Task item –
Starting with the line that contains "Viewport: 480px width, 602px" and stopping after the line that contains "This screenshot has width=272, height=153.", copy the entries below exactly. Include nothing else.

Data –

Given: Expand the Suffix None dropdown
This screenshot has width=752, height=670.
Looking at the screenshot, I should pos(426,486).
==
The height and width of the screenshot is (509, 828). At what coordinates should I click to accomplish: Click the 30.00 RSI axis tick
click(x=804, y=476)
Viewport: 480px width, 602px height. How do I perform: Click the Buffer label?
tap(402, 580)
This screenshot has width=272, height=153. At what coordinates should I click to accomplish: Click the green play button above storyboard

Output of the exercise –
Viewport: 480px width, 602px height. How do I perform: Click the Buffer label?
tap(402, 580)
This screenshot has width=272, height=153. At what coordinates should I click to accomplish: Click the green play button above storyboard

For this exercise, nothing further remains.